== Segment start ==
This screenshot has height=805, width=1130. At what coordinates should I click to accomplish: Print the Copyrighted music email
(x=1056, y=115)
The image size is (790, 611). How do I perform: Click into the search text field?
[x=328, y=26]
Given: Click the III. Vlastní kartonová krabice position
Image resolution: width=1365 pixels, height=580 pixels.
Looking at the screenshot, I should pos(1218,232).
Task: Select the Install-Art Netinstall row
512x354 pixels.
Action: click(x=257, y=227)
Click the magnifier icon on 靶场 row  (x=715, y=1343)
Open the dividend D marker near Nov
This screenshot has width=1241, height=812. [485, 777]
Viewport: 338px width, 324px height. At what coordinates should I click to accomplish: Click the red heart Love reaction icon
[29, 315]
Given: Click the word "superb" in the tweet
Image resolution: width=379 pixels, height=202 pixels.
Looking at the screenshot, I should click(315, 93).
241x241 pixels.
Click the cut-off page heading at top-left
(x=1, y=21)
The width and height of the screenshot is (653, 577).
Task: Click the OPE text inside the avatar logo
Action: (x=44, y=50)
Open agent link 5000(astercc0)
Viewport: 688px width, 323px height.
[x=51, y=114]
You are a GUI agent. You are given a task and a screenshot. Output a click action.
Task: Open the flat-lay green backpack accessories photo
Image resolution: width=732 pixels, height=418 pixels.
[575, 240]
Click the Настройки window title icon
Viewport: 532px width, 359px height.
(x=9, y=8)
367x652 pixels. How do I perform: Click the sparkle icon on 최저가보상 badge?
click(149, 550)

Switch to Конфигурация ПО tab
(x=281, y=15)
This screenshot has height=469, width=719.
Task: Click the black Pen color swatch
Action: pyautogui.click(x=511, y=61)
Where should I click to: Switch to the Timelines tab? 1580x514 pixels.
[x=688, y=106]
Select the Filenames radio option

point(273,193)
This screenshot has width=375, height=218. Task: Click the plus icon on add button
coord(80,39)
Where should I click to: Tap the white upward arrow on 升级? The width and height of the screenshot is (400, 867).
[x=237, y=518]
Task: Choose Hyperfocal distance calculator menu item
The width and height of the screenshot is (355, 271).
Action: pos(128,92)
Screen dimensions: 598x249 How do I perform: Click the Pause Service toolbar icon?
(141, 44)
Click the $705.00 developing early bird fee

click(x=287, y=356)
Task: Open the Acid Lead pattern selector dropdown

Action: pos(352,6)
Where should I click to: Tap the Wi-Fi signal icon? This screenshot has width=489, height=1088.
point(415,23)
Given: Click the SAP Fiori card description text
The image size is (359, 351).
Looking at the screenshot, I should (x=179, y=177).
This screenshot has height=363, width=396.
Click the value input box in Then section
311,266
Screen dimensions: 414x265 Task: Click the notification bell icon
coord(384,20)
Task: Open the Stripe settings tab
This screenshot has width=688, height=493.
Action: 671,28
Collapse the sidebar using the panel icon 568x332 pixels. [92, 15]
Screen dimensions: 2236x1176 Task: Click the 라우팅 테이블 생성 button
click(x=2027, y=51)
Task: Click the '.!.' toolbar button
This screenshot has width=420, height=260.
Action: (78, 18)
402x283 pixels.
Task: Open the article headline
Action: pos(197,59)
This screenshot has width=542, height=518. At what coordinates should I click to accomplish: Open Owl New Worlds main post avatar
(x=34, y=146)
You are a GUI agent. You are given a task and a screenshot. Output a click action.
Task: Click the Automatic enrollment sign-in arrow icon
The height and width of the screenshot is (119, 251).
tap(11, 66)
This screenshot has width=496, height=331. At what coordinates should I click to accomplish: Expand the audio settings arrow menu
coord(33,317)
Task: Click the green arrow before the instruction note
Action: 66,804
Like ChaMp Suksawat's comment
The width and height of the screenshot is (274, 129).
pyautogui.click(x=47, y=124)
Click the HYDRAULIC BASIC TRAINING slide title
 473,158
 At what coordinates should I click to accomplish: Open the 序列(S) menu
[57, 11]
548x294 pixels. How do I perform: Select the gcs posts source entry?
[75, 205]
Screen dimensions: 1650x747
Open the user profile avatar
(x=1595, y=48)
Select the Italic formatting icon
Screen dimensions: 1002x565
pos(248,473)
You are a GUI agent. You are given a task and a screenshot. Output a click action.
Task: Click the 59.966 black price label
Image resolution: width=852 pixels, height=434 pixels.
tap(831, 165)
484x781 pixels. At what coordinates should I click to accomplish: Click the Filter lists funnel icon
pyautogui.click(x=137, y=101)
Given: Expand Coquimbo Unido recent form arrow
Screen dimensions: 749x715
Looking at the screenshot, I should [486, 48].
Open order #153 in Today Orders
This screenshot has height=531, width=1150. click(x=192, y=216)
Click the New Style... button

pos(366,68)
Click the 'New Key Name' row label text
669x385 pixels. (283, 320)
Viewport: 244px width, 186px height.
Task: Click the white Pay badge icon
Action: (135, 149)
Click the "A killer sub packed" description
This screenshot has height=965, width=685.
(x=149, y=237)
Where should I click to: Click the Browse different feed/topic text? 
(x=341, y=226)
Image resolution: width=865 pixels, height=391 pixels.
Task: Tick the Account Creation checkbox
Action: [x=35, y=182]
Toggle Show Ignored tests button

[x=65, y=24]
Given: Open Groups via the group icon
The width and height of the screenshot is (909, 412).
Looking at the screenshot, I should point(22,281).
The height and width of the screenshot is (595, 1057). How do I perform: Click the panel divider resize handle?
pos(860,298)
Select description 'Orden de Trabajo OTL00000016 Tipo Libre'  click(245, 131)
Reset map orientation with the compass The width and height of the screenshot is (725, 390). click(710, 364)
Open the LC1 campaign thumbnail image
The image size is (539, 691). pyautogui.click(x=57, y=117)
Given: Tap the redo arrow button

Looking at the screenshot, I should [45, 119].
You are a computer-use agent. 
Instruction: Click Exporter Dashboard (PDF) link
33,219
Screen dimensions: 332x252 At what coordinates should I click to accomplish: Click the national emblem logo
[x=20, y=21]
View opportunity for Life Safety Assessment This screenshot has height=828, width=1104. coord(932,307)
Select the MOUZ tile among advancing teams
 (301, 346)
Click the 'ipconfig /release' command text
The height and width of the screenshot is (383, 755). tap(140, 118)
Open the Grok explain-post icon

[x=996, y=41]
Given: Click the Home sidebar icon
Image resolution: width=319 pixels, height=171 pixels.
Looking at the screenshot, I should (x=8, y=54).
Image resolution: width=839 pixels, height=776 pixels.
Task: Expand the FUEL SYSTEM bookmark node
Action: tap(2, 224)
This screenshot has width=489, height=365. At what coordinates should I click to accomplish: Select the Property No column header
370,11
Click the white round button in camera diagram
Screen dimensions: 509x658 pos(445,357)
== Segment end ==
== What the exercise asks ==
Once you have read the listing above, set it down again without alteration.

== Response to the task ==
This screenshot has height=805, width=1130. At what coordinates should I click to accomplish: Print the Copyrighted music email
(x=1056, y=115)
The image size is (790, 611). How do I perform: Click into the search text field?
[x=328, y=26]
Given: Click the III. Vlastní kartonová krabice position
Image resolution: width=1365 pixels, height=580 pixels.
Looking at the screenshot, I should pos(1218,232).
Task: Select the Install-Art Netinstall row
512x354 pixels.
Action: click(x=257, y=227)
Click the magnifier icon on 靶场 row  (x=715, y=1343)
Open the dividend D marker near Nov
This screenshot has width=1241, height=812. [485, 777]
Viewport: 338px width, 324px height. At what coordinates should I click to accomplish: Click the red heart Love reaction icon
[29, 315]
Given: Click the word "superb" in the tweet
Image resolution: width=379 pixels, height=202 pixels.
Looking at the screenshot, I should click(315, 93).
241x241 pixels.
Click the cut-off page heading at top-left
(x=1, y=21)
The width and height of the screenshot is (653, 577).
Task: Click the OPE text inside the avatar logo
Action: (x=44, y=50)
Open agent link 5000(astercc0)
Viewport: 688px width, 323px height.
[x=51, y=114]
You are a GUI agent. You are given a task and a screenshot. Output a click action.
Task: Open the flat-lay green backpack accessories photo
Image resolution: width=732 pixels, height=418 pixels.
[575, 240]
Click the Настройки window title icon
Viewport: 532px width, 359px height.
(x=9, y=8)
367x652 pixels. How do I perform: Click the sparkle icon on 최저가보상 badge?
click(149, 550)

Switch to Конфигурация ПО tab
(x=281, y=15)
This screenshot has height=469, width=719.
Task: Click the black Pen color swatch
Action: pyautogui.click(x=511, y=61)
Where should I click to: Switch to the Timelines tab? 1580x514 pixels.
[x=688, y=106]
Select the Filenames radio option

point(273,193)
This screenshot has width=375, height=218. Task: Click the plus icon on add button
coord(80,39)
Where should I click to: Tap the white upward arrow on 升级? The width and height of the screenshot is (400, 867).
[x=237, y=518]
Task: Choose Hyperfocal distance calculator menu item
The width and height of the screenshot is (355, 271).
Action: pos(128,92)
Screen dimensions: 598x249 How do I perform: Click the Pause Service toolbar icon?
(141, 44)
Click the $705.00 developing early bird fee

click(x=287, y=356)
Task: Open the Acid Lead pattern selector dropdown

Action: pos(352,6)
Where should I click to: Tap the Wi-Fi signal icon? This screenshot has width=489, height=1088.
point(415,23)
Given: Click the SAP Fiori card description text
The image size is (359, 351).
Looking at the screenshot, I should (x=179, y=177).
This screenshot has height=363, width=396.
Click the value input box in Then section
311,266
Screen dimensions: 414x265 Task: Click the notification bell icon
coord(384,20)
Task: Open the Stripe settings tab
This screenshot has width=688, height=493.
Action: 671,28
Collapse the sidebar using the panel icon 568x332 pixels. [92, 15]
Screen dimensions: 2236x1176 Task: Click the 라우팅 테이블 생성 button
click(x=2027, y=51)
Task: Click the '.!.' toolbar button
This screenshot has width=420, height=260.
Action: (78, 18)
402x283 pixels.
Task: Open the article headline
Action: pos(197,59)
This screenshot has width=542, height=518. At what coordinates should I click to accomplish: Open Owl New Worlds main post avatar
(x=34, y=146)
You are a GUI agent. You are given a task and a screenshot. Output a click action.
Task: Click the Automatic enrollment sign-in arrow icon
The height and width of the screenshot is (119, 251).
tap(11, 66)
This screenshot has width=496, height=331. At what coordinates should I click to accomplish: Expand the audio settings arrow menu
coord(33,317)
Task: Click the green arrow before the instruction note
Action: 66,804
Like ChaMp Suksawat's comment
The width and height of the screenshot is (274, 129).
pyautogui.click(x=47, y=124)
Click the HYDRAULIC BASIC TRAINING slide title
 473,158
 At what coordinates should I click to accomplish: Open the 序列(S) menu
[57, 11]
548x294 pixels. How do I perform: Select the gcs posts source entry?
[75, 205]
Screen dimensions: 1650x747
Open the user profile avatar
(x=1595, y=48)
Select the Italic formatting icon
Screen dimensions: 1002x565
pos(248,473)
You are a GUI agent. You are given a task and a screenshot. Output a click action.
Task: Click the 59.966 black price label
Image resolution: width=852 pixels, height=434 pixels.
tap(831, 165)
484x781 pixels. At what coordinates should I click to accomplish: Click the Filter lists funnel icon
pyautogui.click(x=137, y=101)
Given: Expand Coquimbo Unido recent form arrow
Screen dimensions: 749x715
Looking at the screenshot, I should [486, 48].
Open order #153 in Today Orders
This screenshot has height=531, width=1150. click(x=192, y=216)
Click the New Style... button

pos(366,68)
Click the 'New Key Name' row label text
669x385 pixels. (283, 320)
Viewport: 244px width, 186px height.
Task: Click the white Pay badge icon
Action: (135, 149)
Click the "A killer sub packed" description
This screenshot has height=965, width=685.
(x=149, y=237)
Where should I click to: Click the Browse different feed/topic text? 
(x=341, y=226)
Image resolution: width=865 pixels, height=391 pixels.
Task: Tick the Account Creation checkbox
Action: [x=35, y=182]
Toggle Show Ignored tests button

[x=65, y=24]
Given: Open Groups via the group icon
The width and height of the screenshot is (909, 412).
Looking at the screenshot, I should point(22,281).
The height and width of the screenshot is (595, 1057). How do I perform: Click the panel divider resize handle?
pos(860,298)
Select description 'Orden de Trabajo OTL00000016 Tipo Libre'  click(245, 131)
Reset map orientation with the compass The width and height of the screenshot is (725, 390). click(710, 364)
Open the LC1 campaign thumbnail image
The image size is (539, 691). pyautogui.click(x=57, y=117)
Given: Tap the redo arrow button

Looking at the screenshot, I should [45, 119].
You are a computer-use agent. 
Instruction: Click Exporter Dashboard (PDF) link
33,219
Screen dimensions: 332x252 At what coordinates should I click to accomplish: Click the national emblem logo
[x=20, y=21]
View opportunity for Life Safety Assessment This screenshot has height=828, width=1104. coord(932,307)
Select the MOUZ tile among advancing teams
 (301, 346)
Click the 'ipconfig /release' command text
The height and width of the screenshot is (383, 755). tap(140, 118)
Open the Grok explain-post icon

[x=996, y=41]
Given: Click the Home sidebar icon
Image resolution: width=319 pixels, height=171 pixels.
Looking at the screenshot, I should (x=8, y=54).
Image resolution: width=839 pixels, height=776 pixels.
Task: Expand the FUEL SYSTEM bookmark node
Action: tap(2, 224)
This screenshot has width=489, height=365. At what coordinates should I click to accomplish: Select the Property No column header
370,11
Click the white round button in camera diagram
Screen dimensions: 509x658 pos(445,357)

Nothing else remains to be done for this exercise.